Menurut Riskesdas, pada tahun 2010 angka kegemukan pada balita mencapai 14%, sedangkan pada tahun 2013 sebesar 11,9%. Walaupun cenderung menurun, tapi belum signifikan.
Obesitas pada anak berisiko 1,8 kali menjadi obesitas pada masa dewasa. Obesitas pada anak juga bisa berdampak pada penurunan prestasi belajar dan menarik diri dari lingkungan sosial. Ada beberapa faktor yang bisa menyebabkan obesitas pada anak seperti aktifitas fisik, riwayat makan seperti pemberian ASI, berat badan lahir dan parental obesity.

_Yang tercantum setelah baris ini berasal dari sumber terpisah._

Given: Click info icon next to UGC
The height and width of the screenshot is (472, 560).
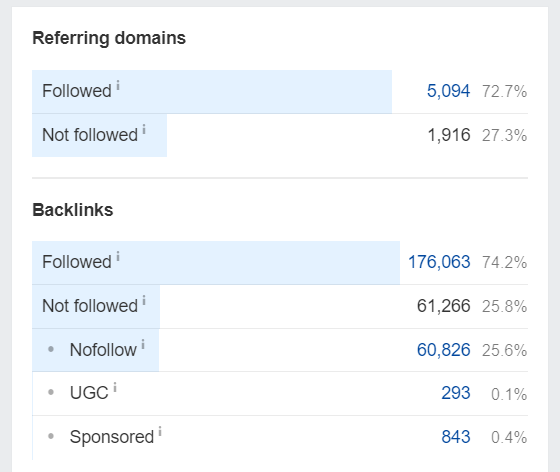Looking at the screenshot, I should point(115,387).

Obesitas pada anak juga merupakan masalah penting yang harus diperhatikan. Hal ini dikarenakan berisiko terjadinya infeksi saluran pernafasan bagian bawah karena terbatasnya kapasitas paru-paru.
Dan ini tentunya akan berakibat munculnya gangguan tidur, gejala penyakit jantung dan kadar oksigen dalam darah tidak normal. Mencegah terjadinya obesitas jauh lebih baik daripada mengobati.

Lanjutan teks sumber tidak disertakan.